Final Cut(19)
‘No?’
I ignore the sarcasm.
‘Look. I’m just trying to find out what happened. Maybe I can help. Did she tell you anything, before she went?’
She sighs, then turns to face me. ‘Zoe didn’t fit in. She was pretty. Clever, too. Work it out.’
‘So she was bullied?’
Despite herself, she wants to talk. ‘It was nothing at first. Just having a go, you know? But then they started sending everyone photos on Snapchat.’
‘What kind of photos?’
‘Zoe in the showers, and … well …’
I can imagine it. The word FAT, used as a weapon. The word BITCH. Worse.
‘Didn’t she tell anyone? Her parents?’
‘They weren’t really talking by then. She was stopping out late. Drinking. They said it was affecting her schoolwork.’
‘Was it?’
‘Like I said, she was clever. Her parents wanted her to go to university.’
‘And what about her?’
‘Don’t think she knew what she wanted.’ She puts her gum in the bin. Her T-shirt rides up as she does so, and I notice her arm. There, half hidden by a tattooed rose, there’s a purple, thumb-shaped bruise. I force myself not to ask what caused it.
‘Did she do drugs?’
She laughs. ‘What d’you think? You’ve seen the film. Everyone does. There’s not much else to do.’
‘What film?’
She sighs theatrically. ‘Kat and Ellie. Eating chips. Are you blind?’
I resist the urge to rise to her bait, to tell her I’ve seen a thing or two and she needs to be careful before pissing me off. Instead, I smile thinly. I remember the clip she’s talking about. I’ll look at it later. ‘Did she have a boyfriend?’
‘What’s that got to do with anything?’
‘I heard she did. It ended.’
‘Maybe, but she was really weird about it. She wouldn’t even tell me there was anyone, for ages. Kept saying she was busy whenever I asked her to go anywhere.’
She sounds hurt. I wonder if she feels guilty. Her friend ran and she has no idea why. Maybe she and I aren’t so dissimilar.
‘Any idea who it was?’
She glances past me, towards The Rocks. ‘Someone told me they’d seen her up there.’
‘What? That big old house?’
She nods.
‘Who lives there?’
The room falls quiet. It feels like Sophie and I are at the bottom of a well. I can see the sky above us, but the walls are smooth and greased with sludge.
‘David.’
David? The word is cold, it’s like plunging into freezing water, but when I try to remember why, nothing comes.
‘Alone?’
She laughs, as if the question is ridiculous.
‘Yeah. He lives alone.’
‘Why’s that funny?’
‘Go and see him. You’ll see.’
I just might, I think.
‘What’s he like?’
She shifts awkwardly. ‘Old.’
‘How old?’
‘Older than Zoe, put it like that. And he’s weird.’
‘How?’
‘You never see him. And when you do he’s always got binoculars. Goes and stands on the beach at night. Always by himself.’ She pauses. ‘And Daisy “jumped” from right outside his house.’
The air fizzes with her sarcasm. I can hear the quotes around the word.
‘What d’you mean?’
‘Look,’ she says. ‘I don’t know anything. But they say Daisy weren’t the type to kill herself. But she did. And I know Zoe weren’t the type to run away. But she did.’
Before I even know what I’m doing I’m asking the question.
‘And the other girl? Sadie?’
‘Sadie?’ she says. She stares right at me, and for a second it’s as if she’s seeing straight through me, past the reshaped teeth and the lasered eyes, past the plastic surgery and the lost weight and the dyed hair, and seeing me for who I am. Poor, awkward Sadie. ‘No one ever really talks about her. They say they found her but she wouldn’t come back. And I suppose with Daisy dying she kind of got overshadowed.’
‘But—’ I begin, but a door at the back of the shop clatters open and someone enters with an urgent ‘Sophie?’

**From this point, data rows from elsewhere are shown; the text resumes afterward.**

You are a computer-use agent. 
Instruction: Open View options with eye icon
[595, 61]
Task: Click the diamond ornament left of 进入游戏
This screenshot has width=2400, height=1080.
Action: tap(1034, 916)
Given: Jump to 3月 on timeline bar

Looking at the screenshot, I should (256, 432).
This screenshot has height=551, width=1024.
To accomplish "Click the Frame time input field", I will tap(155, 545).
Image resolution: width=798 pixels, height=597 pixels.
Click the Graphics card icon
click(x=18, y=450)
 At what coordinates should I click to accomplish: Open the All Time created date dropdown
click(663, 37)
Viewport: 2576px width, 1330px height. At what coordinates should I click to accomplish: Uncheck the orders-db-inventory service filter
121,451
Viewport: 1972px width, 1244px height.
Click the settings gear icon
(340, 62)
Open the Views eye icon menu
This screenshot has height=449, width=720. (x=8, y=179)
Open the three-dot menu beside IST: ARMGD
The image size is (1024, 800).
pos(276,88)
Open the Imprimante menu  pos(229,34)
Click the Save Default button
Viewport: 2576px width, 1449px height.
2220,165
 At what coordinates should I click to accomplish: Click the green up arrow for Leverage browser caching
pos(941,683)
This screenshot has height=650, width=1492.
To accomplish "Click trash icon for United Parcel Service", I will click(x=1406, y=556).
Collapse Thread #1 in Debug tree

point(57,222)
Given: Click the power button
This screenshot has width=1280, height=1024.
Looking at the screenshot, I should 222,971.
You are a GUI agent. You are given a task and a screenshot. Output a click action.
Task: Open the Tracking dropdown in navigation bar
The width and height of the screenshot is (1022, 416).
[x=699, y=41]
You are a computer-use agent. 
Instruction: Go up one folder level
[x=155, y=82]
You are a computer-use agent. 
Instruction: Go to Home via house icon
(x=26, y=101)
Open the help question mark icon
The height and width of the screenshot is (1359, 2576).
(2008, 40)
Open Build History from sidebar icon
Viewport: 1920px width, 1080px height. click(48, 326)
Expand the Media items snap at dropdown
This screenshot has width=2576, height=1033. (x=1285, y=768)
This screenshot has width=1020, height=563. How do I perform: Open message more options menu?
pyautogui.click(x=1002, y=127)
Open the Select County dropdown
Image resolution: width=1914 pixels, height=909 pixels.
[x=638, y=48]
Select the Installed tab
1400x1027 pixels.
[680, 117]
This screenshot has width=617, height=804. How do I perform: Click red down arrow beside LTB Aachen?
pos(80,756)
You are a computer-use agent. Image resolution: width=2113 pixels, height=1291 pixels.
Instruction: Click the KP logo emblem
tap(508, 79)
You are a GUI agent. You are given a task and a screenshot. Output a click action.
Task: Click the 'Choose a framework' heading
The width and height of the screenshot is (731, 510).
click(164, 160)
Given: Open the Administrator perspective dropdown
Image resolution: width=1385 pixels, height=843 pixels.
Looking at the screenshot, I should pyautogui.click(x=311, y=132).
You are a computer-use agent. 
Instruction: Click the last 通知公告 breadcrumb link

‘I need to go,’ she says, her voice low. ‘But, like I say, some people think Daisy killed herself. But some people don’t. They think she was pushed. Stick that in your little film, if you like. Only don’t say it were me that told you.’
11
I find the clip. The bench at the bottom of Slate Road between the slipway and The Ship, overlooking the water. Two girls are sitting, each with a packet of chips. The cliffs are visible just over the taller one’s shoulder. The other looks younger; she has ginger hair and a dirty pink rucksack sits at her feet. The camera zooms in with that peculiar wobbliness of a hand-held device. We’re close now. The younger girl devours her chips anxiously, barely tasting them, while the other is more measured, taking a mouthful between drags of her cigarette.
I lean forward, closer to the screen. As well as Kat, I recognise the shorter of the two girls; she’d recorded an earlier film, the one in which she’s arguing with her parents. Ellie. Now I watch the film again I realise they’re unaware of the camera. The person filming must be standing somewhere out of sight – in the alley that runs between the visitors’ centre and the pub, perhaps – watching them.